* Work request *
Where a line in the listing below contains the word "checkbox", copy that line.

'''

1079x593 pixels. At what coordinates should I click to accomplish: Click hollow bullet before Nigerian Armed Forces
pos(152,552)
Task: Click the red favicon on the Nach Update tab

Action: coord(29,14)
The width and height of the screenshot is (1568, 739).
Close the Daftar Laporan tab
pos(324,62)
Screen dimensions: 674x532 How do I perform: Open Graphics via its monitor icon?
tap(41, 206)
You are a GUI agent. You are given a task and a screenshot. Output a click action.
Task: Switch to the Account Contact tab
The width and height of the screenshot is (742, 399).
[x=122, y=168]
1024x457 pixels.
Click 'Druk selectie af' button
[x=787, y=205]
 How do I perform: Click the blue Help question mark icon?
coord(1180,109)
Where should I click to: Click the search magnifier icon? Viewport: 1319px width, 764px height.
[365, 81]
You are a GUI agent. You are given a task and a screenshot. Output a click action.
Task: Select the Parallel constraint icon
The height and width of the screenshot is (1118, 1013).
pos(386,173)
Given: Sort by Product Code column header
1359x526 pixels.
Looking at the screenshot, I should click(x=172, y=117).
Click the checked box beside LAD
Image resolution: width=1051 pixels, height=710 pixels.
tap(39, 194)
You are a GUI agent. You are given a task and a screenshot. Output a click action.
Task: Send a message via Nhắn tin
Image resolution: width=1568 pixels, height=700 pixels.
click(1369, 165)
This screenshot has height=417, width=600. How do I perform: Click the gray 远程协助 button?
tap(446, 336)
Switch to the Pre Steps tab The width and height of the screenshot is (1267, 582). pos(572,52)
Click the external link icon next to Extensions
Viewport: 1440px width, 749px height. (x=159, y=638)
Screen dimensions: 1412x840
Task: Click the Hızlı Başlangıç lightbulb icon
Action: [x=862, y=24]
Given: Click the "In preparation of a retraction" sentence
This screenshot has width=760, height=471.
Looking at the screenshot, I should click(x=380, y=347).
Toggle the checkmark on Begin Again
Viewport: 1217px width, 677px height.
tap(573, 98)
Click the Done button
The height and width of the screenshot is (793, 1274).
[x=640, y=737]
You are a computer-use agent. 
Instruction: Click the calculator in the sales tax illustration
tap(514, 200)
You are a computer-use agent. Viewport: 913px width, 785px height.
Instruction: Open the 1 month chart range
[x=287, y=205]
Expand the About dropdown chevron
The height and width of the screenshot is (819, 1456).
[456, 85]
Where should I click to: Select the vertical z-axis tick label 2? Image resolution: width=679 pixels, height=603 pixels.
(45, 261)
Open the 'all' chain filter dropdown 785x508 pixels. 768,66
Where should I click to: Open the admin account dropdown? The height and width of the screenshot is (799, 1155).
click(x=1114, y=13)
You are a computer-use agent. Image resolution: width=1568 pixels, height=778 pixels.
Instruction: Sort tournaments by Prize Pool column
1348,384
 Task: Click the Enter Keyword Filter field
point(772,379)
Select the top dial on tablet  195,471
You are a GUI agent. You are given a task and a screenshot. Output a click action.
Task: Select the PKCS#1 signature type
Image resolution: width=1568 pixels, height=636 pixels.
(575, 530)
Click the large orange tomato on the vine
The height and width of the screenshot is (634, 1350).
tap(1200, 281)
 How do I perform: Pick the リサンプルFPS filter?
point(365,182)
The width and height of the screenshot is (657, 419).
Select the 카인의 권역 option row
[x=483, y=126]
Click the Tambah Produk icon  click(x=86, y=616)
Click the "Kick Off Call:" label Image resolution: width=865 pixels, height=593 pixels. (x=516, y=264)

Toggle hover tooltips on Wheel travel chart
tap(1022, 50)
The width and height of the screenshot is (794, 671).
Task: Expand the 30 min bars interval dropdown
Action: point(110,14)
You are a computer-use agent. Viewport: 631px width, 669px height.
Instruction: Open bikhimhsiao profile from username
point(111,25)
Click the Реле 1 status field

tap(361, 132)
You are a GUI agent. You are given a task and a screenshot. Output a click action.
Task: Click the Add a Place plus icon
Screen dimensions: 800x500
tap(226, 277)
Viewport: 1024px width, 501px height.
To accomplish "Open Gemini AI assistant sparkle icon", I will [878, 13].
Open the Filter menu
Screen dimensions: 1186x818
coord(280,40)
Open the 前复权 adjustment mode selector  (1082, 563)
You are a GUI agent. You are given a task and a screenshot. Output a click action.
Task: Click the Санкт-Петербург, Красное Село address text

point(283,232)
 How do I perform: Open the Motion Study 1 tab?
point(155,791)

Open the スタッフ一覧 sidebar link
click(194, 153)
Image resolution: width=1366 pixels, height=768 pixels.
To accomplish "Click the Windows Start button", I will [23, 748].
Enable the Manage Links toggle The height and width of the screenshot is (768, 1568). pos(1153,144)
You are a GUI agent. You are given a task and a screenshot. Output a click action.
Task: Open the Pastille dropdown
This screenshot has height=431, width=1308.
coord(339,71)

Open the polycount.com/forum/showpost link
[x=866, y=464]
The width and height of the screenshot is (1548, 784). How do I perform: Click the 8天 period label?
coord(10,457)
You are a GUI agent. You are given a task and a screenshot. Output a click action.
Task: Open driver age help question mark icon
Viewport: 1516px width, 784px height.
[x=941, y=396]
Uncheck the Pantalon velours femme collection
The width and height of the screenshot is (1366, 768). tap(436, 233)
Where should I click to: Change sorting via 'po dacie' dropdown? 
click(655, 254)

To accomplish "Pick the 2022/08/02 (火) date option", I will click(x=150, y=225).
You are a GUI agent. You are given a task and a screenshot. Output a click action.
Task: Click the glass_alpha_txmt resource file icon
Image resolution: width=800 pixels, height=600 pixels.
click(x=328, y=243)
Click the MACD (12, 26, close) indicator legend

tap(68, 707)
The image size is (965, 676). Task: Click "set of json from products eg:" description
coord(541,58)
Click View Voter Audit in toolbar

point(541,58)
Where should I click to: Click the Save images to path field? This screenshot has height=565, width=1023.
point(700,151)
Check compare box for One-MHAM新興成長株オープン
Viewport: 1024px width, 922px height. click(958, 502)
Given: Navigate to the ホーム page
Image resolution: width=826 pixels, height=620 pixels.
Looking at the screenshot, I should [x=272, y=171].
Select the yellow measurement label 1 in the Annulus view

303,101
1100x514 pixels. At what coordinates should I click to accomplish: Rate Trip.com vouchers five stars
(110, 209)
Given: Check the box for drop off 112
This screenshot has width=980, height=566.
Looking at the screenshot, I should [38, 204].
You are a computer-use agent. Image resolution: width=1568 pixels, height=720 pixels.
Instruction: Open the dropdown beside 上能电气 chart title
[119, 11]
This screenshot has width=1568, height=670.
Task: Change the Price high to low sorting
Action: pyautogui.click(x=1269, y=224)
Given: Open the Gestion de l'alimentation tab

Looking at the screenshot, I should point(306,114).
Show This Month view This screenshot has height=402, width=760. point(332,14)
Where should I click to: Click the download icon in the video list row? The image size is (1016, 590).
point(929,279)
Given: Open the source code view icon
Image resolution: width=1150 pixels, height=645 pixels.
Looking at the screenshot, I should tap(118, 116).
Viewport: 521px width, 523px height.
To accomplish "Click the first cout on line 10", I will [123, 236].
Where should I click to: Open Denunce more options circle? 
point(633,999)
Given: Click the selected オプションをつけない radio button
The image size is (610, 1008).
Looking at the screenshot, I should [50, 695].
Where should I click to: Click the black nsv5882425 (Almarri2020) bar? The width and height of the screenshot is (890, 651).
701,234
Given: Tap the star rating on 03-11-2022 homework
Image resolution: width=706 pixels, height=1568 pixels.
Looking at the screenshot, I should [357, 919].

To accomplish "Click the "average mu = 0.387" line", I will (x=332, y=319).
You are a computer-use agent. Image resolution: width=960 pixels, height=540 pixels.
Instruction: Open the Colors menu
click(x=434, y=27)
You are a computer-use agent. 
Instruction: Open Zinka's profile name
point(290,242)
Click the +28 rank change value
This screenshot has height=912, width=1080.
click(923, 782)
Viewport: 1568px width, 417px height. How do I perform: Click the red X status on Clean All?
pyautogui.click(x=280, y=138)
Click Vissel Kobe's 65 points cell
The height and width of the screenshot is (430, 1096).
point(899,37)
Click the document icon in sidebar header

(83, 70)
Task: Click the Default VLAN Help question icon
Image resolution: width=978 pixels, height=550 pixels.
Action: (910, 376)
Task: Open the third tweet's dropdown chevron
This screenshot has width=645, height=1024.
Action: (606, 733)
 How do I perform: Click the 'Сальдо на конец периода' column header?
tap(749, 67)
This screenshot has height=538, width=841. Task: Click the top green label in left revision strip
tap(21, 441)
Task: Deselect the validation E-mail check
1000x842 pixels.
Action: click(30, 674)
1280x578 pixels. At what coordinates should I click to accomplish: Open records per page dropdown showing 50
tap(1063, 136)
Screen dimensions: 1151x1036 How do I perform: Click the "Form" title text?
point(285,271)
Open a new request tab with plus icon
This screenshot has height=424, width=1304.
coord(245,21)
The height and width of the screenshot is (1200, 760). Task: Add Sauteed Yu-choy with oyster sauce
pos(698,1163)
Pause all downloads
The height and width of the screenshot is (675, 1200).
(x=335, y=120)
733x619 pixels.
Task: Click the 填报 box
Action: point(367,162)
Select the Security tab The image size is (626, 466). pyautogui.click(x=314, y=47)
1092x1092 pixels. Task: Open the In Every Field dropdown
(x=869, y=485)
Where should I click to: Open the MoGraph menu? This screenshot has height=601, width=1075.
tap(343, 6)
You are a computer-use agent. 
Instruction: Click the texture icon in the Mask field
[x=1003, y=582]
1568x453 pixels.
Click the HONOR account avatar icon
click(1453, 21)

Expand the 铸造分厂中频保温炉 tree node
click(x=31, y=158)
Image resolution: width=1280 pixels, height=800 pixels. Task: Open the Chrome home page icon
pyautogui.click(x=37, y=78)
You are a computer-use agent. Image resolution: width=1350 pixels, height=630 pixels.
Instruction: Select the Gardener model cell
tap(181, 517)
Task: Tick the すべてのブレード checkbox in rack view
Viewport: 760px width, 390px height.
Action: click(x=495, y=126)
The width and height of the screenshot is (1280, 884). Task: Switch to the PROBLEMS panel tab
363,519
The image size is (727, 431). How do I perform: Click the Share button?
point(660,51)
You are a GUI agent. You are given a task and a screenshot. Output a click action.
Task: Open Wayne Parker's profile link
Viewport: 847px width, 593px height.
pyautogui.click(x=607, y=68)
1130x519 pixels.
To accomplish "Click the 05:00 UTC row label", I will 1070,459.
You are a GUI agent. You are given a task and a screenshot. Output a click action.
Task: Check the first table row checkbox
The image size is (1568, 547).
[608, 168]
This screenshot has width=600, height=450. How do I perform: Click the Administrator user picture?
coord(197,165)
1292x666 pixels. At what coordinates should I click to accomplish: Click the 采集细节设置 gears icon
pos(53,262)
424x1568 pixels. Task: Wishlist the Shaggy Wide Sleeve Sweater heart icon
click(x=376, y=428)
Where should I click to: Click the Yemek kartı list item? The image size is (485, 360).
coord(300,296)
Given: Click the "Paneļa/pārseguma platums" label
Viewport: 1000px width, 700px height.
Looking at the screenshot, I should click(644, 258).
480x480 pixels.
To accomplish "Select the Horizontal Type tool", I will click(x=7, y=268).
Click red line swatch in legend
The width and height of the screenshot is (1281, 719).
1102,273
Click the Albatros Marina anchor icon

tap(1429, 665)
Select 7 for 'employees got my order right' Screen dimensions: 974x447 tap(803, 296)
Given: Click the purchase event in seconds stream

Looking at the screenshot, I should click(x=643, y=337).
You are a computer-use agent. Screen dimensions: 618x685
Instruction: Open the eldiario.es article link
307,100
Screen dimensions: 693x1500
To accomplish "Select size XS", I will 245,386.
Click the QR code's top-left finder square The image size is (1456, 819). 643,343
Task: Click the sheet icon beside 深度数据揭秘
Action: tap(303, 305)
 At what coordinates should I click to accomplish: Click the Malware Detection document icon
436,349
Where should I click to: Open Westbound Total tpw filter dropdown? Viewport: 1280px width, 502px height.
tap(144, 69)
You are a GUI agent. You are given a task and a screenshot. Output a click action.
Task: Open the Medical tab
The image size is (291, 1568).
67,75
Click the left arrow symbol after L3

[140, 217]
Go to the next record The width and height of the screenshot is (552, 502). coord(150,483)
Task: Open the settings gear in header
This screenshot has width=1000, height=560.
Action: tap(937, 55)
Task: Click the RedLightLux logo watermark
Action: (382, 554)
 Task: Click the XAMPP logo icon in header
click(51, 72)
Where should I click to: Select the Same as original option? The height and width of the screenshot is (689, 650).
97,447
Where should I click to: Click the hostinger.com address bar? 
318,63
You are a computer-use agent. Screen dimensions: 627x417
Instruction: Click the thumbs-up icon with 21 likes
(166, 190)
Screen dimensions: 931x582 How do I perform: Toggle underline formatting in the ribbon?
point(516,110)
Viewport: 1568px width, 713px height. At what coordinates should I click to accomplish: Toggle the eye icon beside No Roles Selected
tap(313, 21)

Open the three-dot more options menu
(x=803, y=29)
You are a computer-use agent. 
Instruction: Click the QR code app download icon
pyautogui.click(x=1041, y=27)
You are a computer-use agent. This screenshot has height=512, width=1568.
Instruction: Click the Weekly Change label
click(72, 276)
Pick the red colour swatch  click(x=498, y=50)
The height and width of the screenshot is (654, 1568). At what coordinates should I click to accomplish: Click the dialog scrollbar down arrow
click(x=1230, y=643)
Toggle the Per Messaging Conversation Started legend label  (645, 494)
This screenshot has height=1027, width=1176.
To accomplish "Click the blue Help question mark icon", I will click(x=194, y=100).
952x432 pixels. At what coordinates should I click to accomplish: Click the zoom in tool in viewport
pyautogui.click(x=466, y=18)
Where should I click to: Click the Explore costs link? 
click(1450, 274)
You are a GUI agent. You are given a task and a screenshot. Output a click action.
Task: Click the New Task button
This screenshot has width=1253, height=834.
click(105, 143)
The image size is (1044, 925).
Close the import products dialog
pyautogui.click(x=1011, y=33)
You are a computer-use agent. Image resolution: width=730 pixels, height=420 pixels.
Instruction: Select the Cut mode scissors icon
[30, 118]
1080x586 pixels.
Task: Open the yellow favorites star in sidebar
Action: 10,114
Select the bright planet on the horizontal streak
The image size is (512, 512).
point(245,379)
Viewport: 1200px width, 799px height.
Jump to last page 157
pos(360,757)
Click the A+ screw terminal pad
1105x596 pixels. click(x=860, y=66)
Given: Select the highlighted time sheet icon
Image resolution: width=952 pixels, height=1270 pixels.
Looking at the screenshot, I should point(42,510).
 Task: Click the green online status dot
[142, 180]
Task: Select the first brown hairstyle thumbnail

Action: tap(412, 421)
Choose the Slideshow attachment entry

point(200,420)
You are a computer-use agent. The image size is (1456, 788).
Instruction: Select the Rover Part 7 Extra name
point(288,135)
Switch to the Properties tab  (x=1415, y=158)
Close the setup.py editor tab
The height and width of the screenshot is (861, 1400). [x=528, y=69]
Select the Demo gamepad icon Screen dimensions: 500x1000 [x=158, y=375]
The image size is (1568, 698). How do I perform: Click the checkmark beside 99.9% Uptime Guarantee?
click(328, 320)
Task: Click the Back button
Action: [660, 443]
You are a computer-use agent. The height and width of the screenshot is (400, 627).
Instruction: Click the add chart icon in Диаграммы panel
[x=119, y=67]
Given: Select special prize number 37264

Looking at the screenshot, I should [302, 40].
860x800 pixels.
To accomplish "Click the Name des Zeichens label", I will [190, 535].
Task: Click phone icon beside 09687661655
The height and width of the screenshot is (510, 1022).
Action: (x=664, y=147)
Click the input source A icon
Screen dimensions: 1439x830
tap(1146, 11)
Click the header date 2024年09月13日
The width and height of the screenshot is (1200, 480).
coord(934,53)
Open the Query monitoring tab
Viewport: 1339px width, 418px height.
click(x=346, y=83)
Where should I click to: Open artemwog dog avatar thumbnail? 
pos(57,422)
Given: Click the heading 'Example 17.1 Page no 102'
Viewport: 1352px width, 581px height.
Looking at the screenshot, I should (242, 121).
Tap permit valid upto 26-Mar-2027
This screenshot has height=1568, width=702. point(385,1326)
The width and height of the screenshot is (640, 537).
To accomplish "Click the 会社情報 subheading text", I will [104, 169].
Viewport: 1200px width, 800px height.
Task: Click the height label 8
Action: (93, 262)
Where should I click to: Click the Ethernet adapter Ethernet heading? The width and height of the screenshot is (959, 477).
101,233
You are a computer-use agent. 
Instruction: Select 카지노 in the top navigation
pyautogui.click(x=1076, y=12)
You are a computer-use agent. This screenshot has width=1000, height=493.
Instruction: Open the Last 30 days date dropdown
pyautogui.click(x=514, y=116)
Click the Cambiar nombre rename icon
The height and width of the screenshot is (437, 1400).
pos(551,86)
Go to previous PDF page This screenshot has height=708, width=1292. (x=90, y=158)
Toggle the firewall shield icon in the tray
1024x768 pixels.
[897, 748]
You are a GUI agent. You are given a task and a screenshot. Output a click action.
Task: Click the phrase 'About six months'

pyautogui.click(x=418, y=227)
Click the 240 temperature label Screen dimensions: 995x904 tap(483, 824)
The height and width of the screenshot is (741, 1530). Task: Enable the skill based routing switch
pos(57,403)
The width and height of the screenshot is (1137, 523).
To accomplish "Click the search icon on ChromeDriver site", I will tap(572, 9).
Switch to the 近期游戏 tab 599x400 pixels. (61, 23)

'''

* Result for this task *
Task: Tick the すべてのブレード checkbox in rack view
Task: Check the first table row checkbox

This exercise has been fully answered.